The music is dominated by the sound of the electric guitar and immediately falls under the typical Fusion imagery. The combination of lead guitar and trumpet, which was favored by early Jazz-Rock/Fusion artists, like Larry Coryell and his Eleventh House ensemble for example, was pretty dormant lately and the attempt by BlackBird to bring it back is very effective. With the guitar/trumpet lead balanced by the acoustic piano and the electric bass and drums pulsating vigorously, the overall sound of the quintet floats somewhere between Fusion and the Scandinavian ECM sound, which of course turns it immediately into a very likeable piece of music.
Once we have established that the album sounds great the question of course arises as to its musical contents, which is definitely not on the same level as the sound. The melodies are rather simplistic and a bit repetitive, which makes the album to sound like one continuous piece of music with very little diversity. Even the attempt to break the monotony by repeating the theme song four times does not help much. It's not that the music is bad or anything, it just sort of stays in one place all the time.
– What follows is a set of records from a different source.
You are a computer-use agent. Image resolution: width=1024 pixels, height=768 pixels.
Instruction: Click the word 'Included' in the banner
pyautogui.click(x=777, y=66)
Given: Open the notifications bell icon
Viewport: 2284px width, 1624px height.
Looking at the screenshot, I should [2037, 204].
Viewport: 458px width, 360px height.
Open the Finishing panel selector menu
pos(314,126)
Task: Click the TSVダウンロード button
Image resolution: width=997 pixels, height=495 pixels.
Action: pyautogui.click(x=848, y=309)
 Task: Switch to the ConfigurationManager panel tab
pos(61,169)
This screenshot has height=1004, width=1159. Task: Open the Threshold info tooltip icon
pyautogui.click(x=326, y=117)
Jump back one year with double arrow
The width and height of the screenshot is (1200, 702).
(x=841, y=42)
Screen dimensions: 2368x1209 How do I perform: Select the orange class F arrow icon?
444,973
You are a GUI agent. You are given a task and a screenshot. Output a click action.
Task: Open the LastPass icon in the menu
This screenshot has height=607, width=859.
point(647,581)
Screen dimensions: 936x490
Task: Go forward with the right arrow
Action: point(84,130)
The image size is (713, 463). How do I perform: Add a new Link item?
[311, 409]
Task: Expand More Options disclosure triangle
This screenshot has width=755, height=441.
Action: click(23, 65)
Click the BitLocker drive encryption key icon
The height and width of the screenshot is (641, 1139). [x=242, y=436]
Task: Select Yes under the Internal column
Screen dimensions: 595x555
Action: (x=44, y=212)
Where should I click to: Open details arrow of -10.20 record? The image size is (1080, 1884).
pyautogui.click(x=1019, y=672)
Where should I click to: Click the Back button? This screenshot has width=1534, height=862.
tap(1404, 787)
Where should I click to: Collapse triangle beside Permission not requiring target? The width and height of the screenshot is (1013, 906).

But of course this is only my personal opinion and others may find it completely misguided.
The personal performances by the quintet members are all quite adequate, although the guitar is definitely too loud and aggressive. For me Rorat delivers the most impressive solos, even if he is the most introvert and timid player herein. His piano strokes are a true joy throughout. Overall this is a pleasant Fusion album, which many Fusion fans might find attractive and which sounds absolutely divine, but is hardly a brainer. Since it is a debut effort, things will probably improve with their next release, which I am impatiently waiting for already.